Thai Aviation Industry
- Native name: บริษัท อุตสาหกรรมการบินไทย
- Industry: Aviation
- Founded: 23 September 2003; 22 years ago
- Headquarters: Bangkok, Thailand
- Products: Military aircraft

= Thai Aviation Industries =

Thai Aviation Industries (TAI) (Thai ไทย: บริษัท อุตสาหกรรมการบินไทย) is Thailand's aircraft repair and maintenance service center. The Thai government approved the establishment of TAI on 23 September 2003, by the Royal Thai Air Force. TAI's headquarters is at Don Muang.
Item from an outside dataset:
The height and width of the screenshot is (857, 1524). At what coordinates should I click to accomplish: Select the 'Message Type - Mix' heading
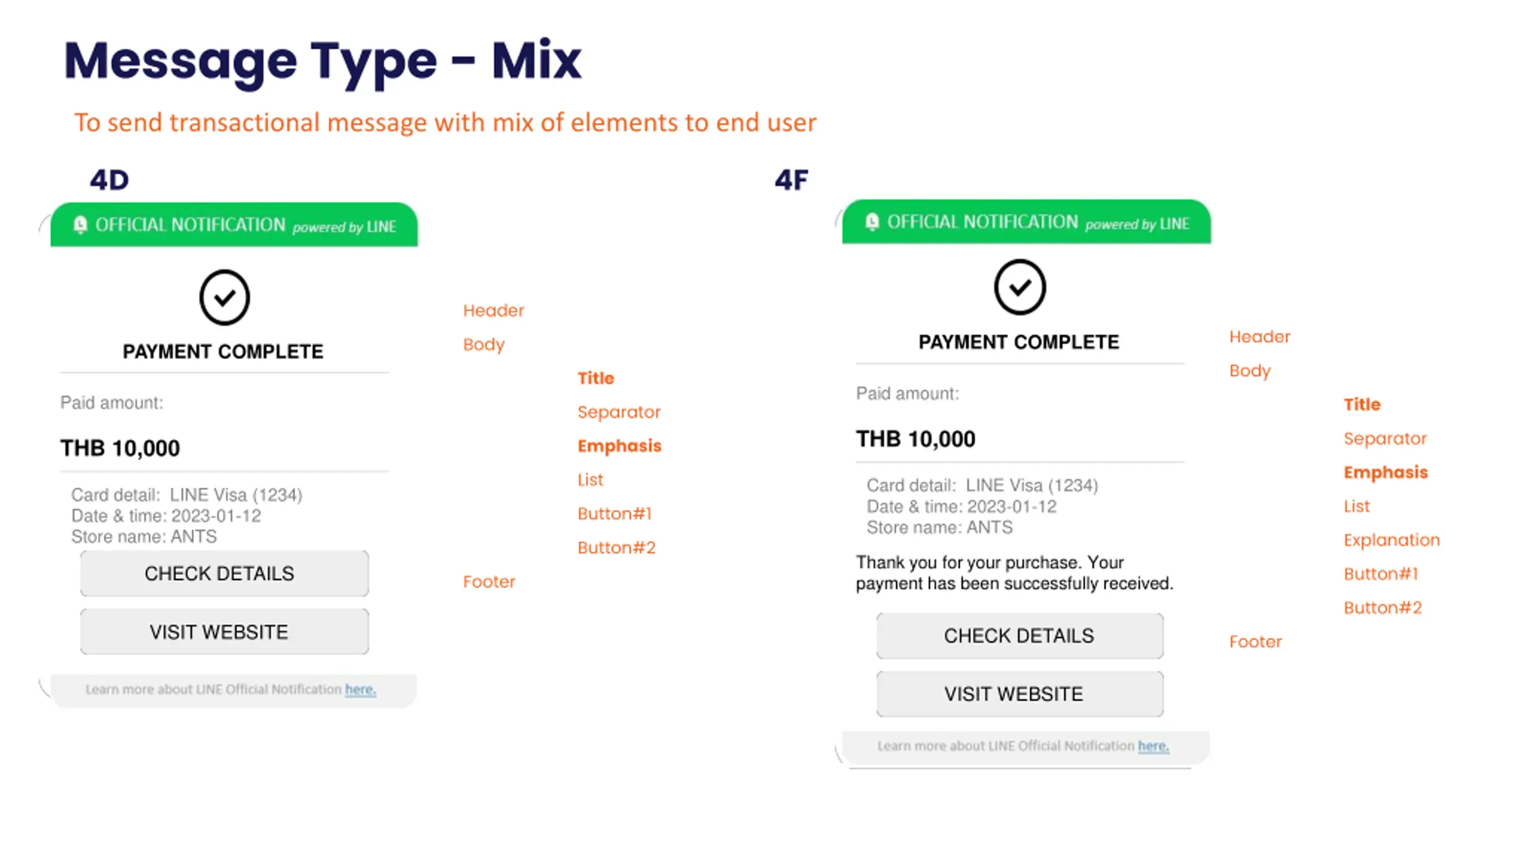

TAI started its operation on 29 January 2004.

==History==
TAI was established in 2003 in anticipation of the increasing opportunity in aviation maintenance service, driven by the surge of aviation activities resulting from the government's policy to make Thailand the aviation hub of the Asia Pacific region. Thailand had no aviation maintenance center before the company was established. The company serves the industry with more than 400 experienced engineers and aviation technicians from the Royal Thai Air Force.

On 23 September 2003, the Thai cabinet approved the project for the Transportation Ministry and Royal Thai Air Force (RTAF) to jointly establish the Thai Aviation Industries Company Limited (TAI) with registered capital of 100 million baht. The two major founding shareholders of TAI are the Office of Small and Medium Enterprises Promotion (OSMEP), 51 percent, and RTAF welfare, 49 percent.

Thai Aviation Industries Co., Ltd's headquarters at Don Muang started operation on 29 January 2004. The company's service center at Nakhon Sawan Province officially opened on 29 April 2004. The service standard follows the rules of the Department of Civil Aviation. One year later, the company expanded its services to two new maintenance services centers for light planes and aircraft for flight training at the Flying Training School (Nakhon Pathom Province) and Flight 604, Don Muang. The company also set up a tool and measurement testing and calibration center in 2005.

In 2006, TAI opened its Piston Engine Repairing Division (Donmueang), Propeller Repairing Division (DomMueang) and Aviation Electronics Repairing Division (Donnmueang). At the end of the year, the Helicopter Repair Center at Lopburi Province opened.